As Donald Trump was gearing up for his run for president, he was worried about what could come back to haunt him. One of the things he was apparently worried about were his grades and SAT scores. In one of the strangest revelations to come out of Cohen’s appearance before the House Oversight Committee, the president’s former personal lawyer and all-around fixer admitted he threatened Trump’s former high school, the College Board, and the universities he attended with with legal action if they released any records relating to Trump’s attendance at the school. The College Board administers the SAT.

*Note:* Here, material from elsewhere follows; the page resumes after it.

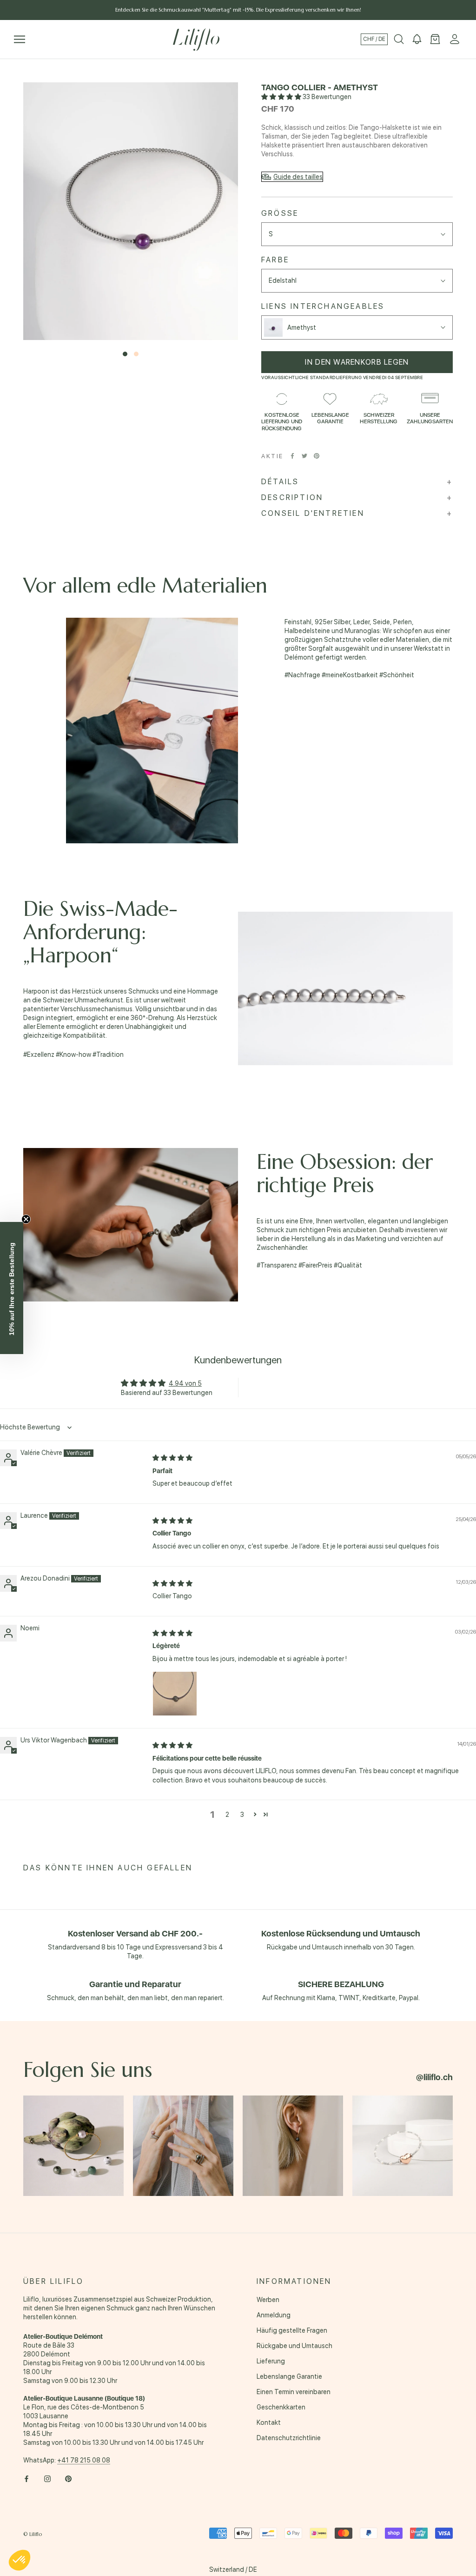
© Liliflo (32, 2534)
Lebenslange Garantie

Cohen gave the committee a copy of the 2015 letter he sent on Trump’s behalf to Fordham University a little more than a month before Trump officially launched his presidential campaign in June. “It has come to my attention that several media outlets have asked for the release of my client’s records,” Cohen wrote in the letter to Fordham University, which Trump attended for two years before transferring to the University of Pennsylvania. “We have turned down these requests.”

Cohen went on to cite the Family Educational Rights and Privacy Act, noting that the university is not allowed to release Trump’s record without his consent. “If in the event any of his records or released or otherwise disclosed without his prior written consent, we will hold your institution liable to the fullest extent of the law including damages and criminality,” Cohen wrote in the letter. He went on to threaten that releasing the records without Trump’s approval could lead to “criminal and civil liability and damages including, among other things, substantial fines, penalties, and even the potential loss of government aid and other funding.”

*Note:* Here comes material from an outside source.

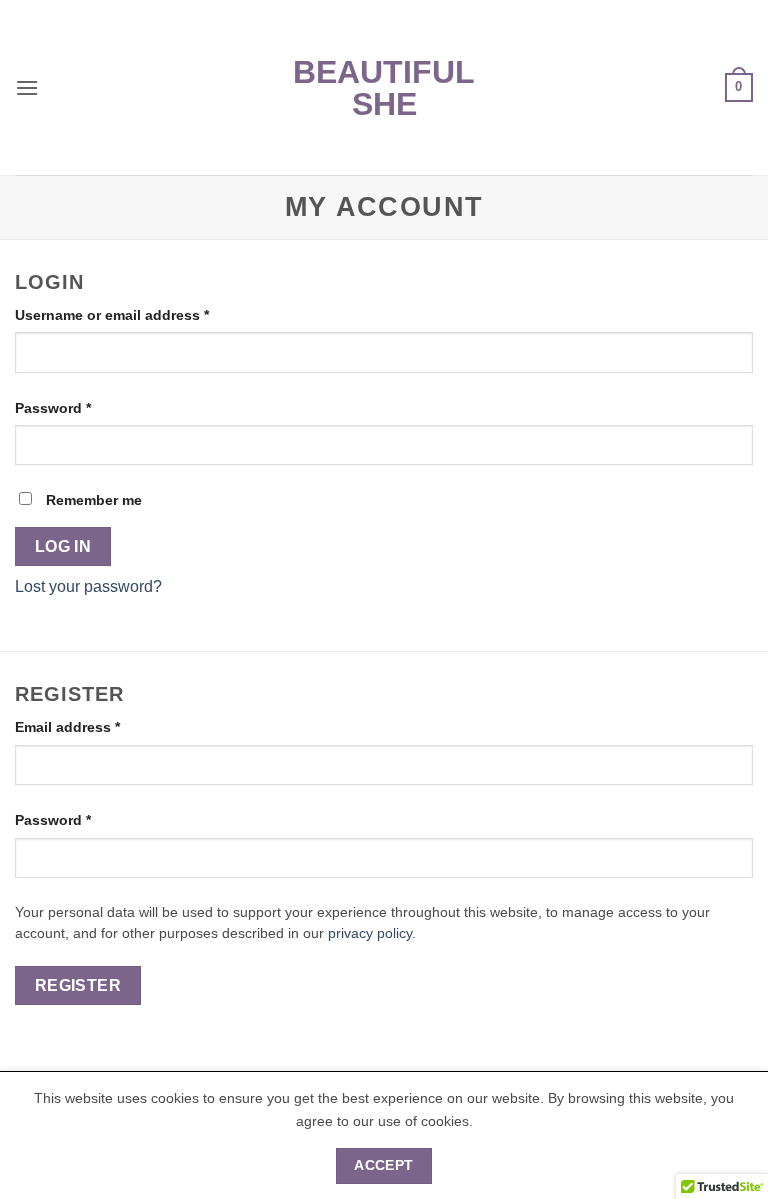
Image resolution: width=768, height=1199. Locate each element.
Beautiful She (384, 88)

The best part of Cohen’s letter comes at the end: “P.S. Mr. Trump truly enjoyed his two years at Fordham and has great respect for the University.”

Although the letter is addressed to Fordham, Cohen also mentions the College Board. It’s not clear if that’s just an errant copy-paste or if Cohen wasn’t sure who he was addressing.

A spokesman for Fordham University said the letter came after a phone call from Trump’s campaign warning against the release of documents. The whole thing was pointless anyway because the university is well aware of its legal obligations, the spokesman said. “We told the caller that Fordham is bound by federal law, and that we could not/would not reveal/share any records (as we would not reveal any student records) with anyone except Mr. Trump himself, or any recipient he designated, in writing,” Bob Howe, a Fordham spokesman, said. “Our stance remains the same: we obey federal law and don’t release student records to anyone but the student/graduate or anyone that the student designates, in writing.”